Task description:
You are asked to filter the data below and copy every line holding "computer".

Source information:
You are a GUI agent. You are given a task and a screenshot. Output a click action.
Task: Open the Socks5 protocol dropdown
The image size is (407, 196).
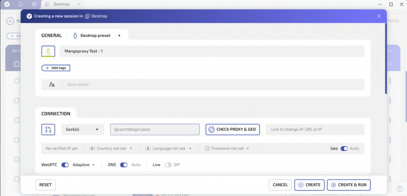pyautogui.click(x=83, y=129)
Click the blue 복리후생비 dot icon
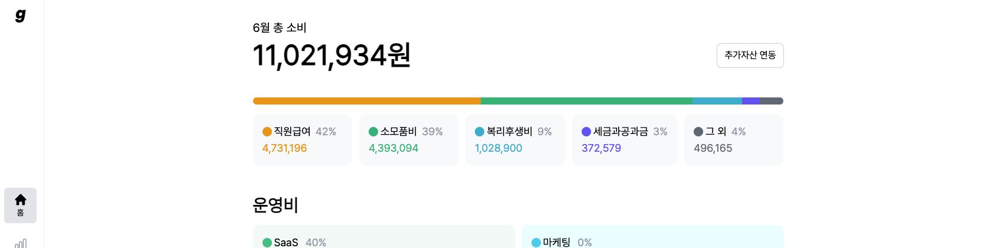 click(x=480, y=132)
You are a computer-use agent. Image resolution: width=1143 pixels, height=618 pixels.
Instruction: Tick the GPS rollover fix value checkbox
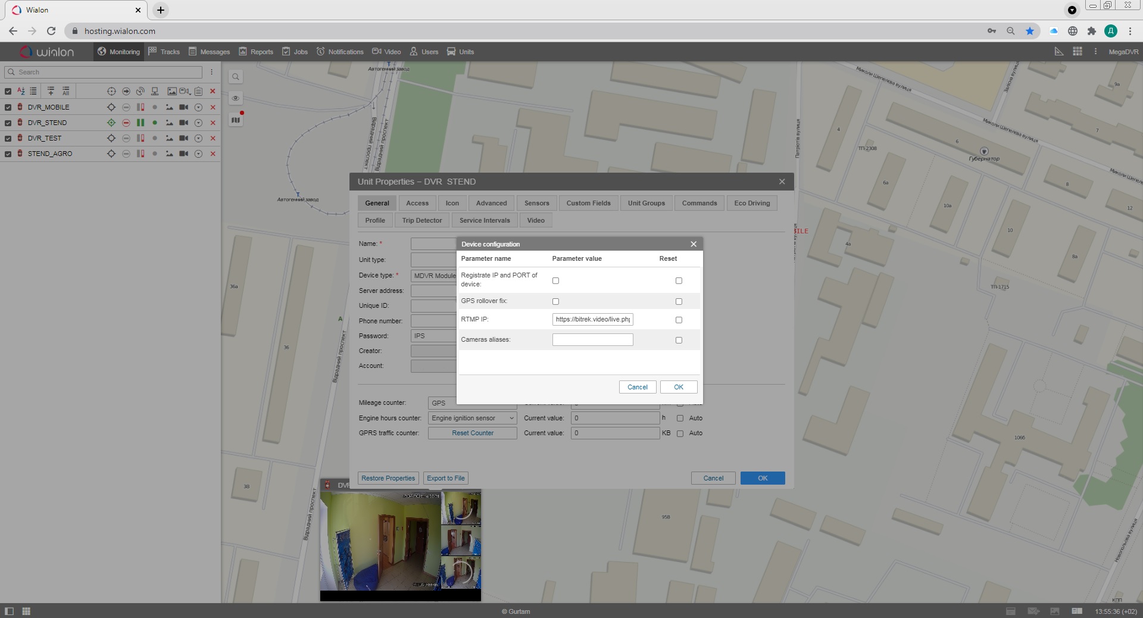[555, 301]
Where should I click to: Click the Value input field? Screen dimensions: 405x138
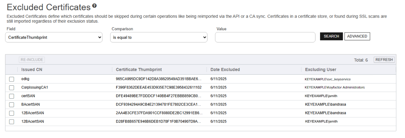tap(265, 38)
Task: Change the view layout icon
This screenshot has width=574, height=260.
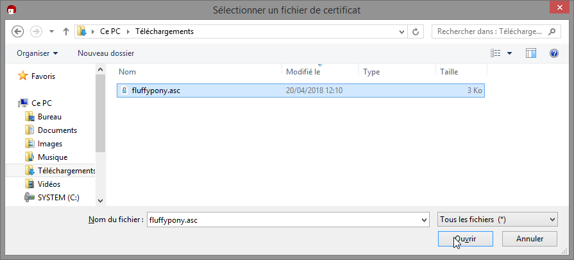Action: pyautogui.click(x=495, y=53)
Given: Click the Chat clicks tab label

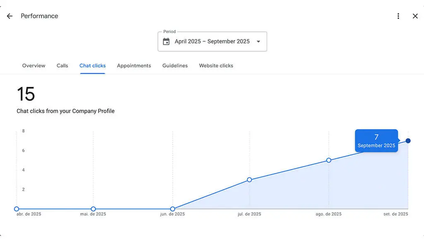Looking at the screenshot, I should click(x=92, y=65).
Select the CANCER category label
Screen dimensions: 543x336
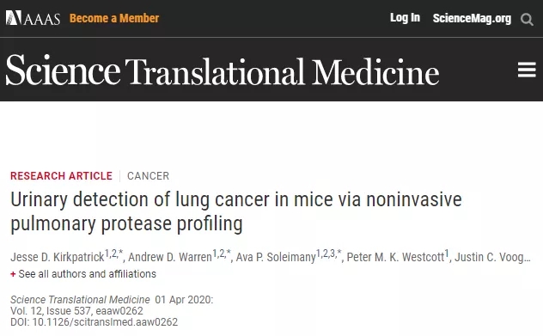pos(149,176)
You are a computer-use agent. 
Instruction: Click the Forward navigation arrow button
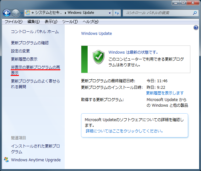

Answer section:
You are a computer-use agent. Image resolution: width=1143 pixels, height=618 pixels.
You are a computer-use agent. 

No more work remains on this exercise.